Origin and Evolution of Nonvascular Plants

No consensus exists about the origin of nonvascular plants; the sparse fossil evidence can be interpreted in various ways. A variety of hypotheses have been offered, but many botanists believe that insufficient information is available to form any firm opinion. Two frequently considered hypotheses are (1) that nonvascular plants evolved from early vascular plants, the rhyniophytes, by becoming simpler and reduced and by losing fair vascular tissues, and (2) that nonvascular plants are not related to vascular plants at all, but rather evolved from green algae separately and at a different time than the rhyniophytes. A third emerging hypothesis suggests that at least some nonvascular plants evolved from vascular ancestors by simplification, but the divergence between the two groups started even earlier than the rhyniophytes; that is, some nonvascular plants evolved from the same group that later gave rise to the rhyniophytes.

The last hypothesis centers on living hornworts like Anthoceros and fossil plants called Horneophyton. The sporophytes of Horneophyton were naked axes that branched dichotomously and were up to 20 cm tall (Fig. ). They had stomata and terminal sporangia. Each sporangium had a short columella, and just as in hornworts, the sporogenous tissue surrounded the columella on all sides and the top. The stem base was swollen, similar to a hornwort foot, except that it bore rhizoids.

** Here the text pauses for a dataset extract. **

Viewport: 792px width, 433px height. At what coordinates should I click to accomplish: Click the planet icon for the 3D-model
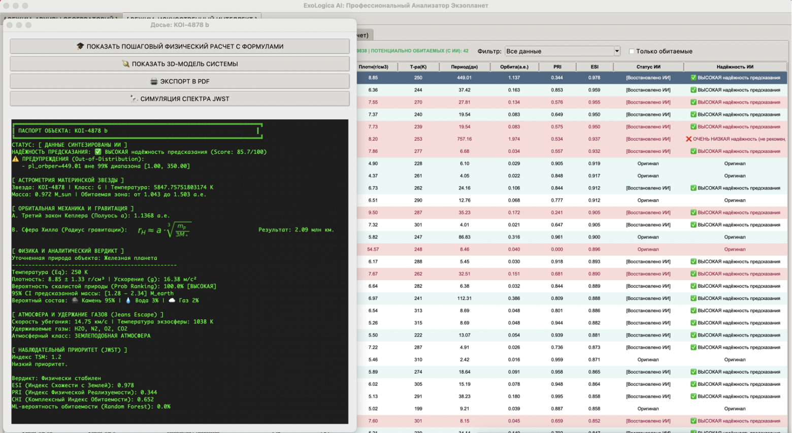pyautogui.click(x=125, y=64)
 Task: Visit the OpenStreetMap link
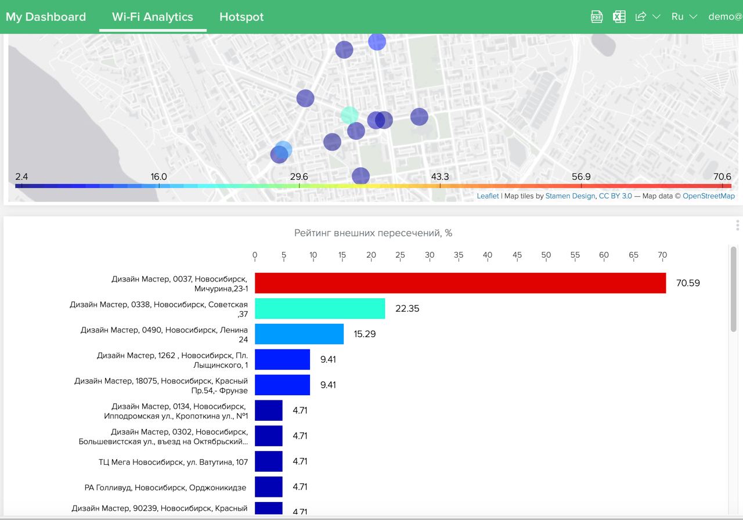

FIGURE : (a) Reconstruction of the extinct plant Horneophyton and its terminal sporangia. (b) At first, it was postulated that algae gave rise to land plants whose life cycle was dominated by the gametophyte and whose sporophyte was small and dependent, hemiparasitic on the gametophyte (as drawn on the left). It was postulated that this evolved into the vascular plants as the sporophyte became larger and more elaborate while the gametophyte became reduced (as drawn on the right). This hypothesis has been rejected and it is now suspected that perhaps the hornworts evolved by the reverse process, reading this series from right to left.

The similarities between Anthoceros and Horneophyton were recognized early in this century, and it was suggested then that vascular plants may have arisen by a process in which (1) algae gave rise to hornworts similar to Anthoceros, with small sporophytes that depended on thalloid gametophytes; (2) these species in turn evolved into Horneophyton- like plants as the gametophytes became simpler and shorter-lived while the sporophytes became taller and more active photosynthetically (Fig. 22.33b, from left to right); (3) finally, the gametophyte was very small and temporary, and the sporophyte was an independent, free-living plant.

This idea is not accepted by many botanists today for several reasons, but it is possible to think about these transitions in reverse—that hornworts evolved from species like

Horneophyton by means of an elaboration of the gametophyte and a reduction of the sporophyte. In the earliest true land plants, gametophytes were not thalloid like those of Anthoceros, but rather had upright stems; there appears to have been an alternation of isomorphic generations. Early true plants appear to have been a group of species that resembled each other but had already diverged to the point that some had sporangia without a columella and others had sporangia with a short, incomplete hornwort-type of columella .

The first group apparently gave rise to the vascular plants, with sporophytes becoming larger and gametophytes becoming smaller. The second group might have been the ancestors to the hornworts, with the gametophytes becoming the dominant phase of the life cycle. If so, vascular plants and hornworts are somewhat related, but the divergence between the two groups would have started very early, even before the full land plant syndrome had evolved. The presence of just one chloroplast per cell and the unusual formation of gametangia can be interpreted as supporting the theory of a completely separate origin in the green algae. Any common, non-algal ancestor of hornworts and vascular plants must have existed very early, before many features were established definitively.

Only the origin of Anthoceros has been discussed, not that of nonvascular plants in general. The few available fossils of nonvascular plants do not support the idea that mosses and liverworts are closely related to hornworts. Mosslike plants do not appear in the M record until the Carboniferous Period, about 300 million years ago, about 100 million years after the hypothesized origin of hornworts. By the Permian Period, fossil mosses was as complex morphologically as living ones today; fossils with the cell arrangement pattern of Sphagnum, called Protosphagnum, occurred about 260 million years ago. Most fossils found in rocks 60 million years old are assigned to modern, extant genera.

The earliest liverwort fossils are much older than those of mosses; Pallavicinites devonicus, as its species name indicates, lived in the Devonian Period (400 million years ago), not long after Horneophyton. Full liverwort features existed by this early time. A few million years later, in the Carboniferous Period, leafy liverworts in the form of Hepaticites kidstoni had evolved; this species is very much like a living liverwort, Treubia. Indeed, the earliest fossils of both groups are well developed as either mosses or liverworts; no known fossil is being interpreted as an ancestor to both. Consequently, it seems prudent to favor the hypothesis that the nonvascular plants are polyphyletic, having had separate origins and having been distinct, well-defined groups before the end of the Paleozoic Era.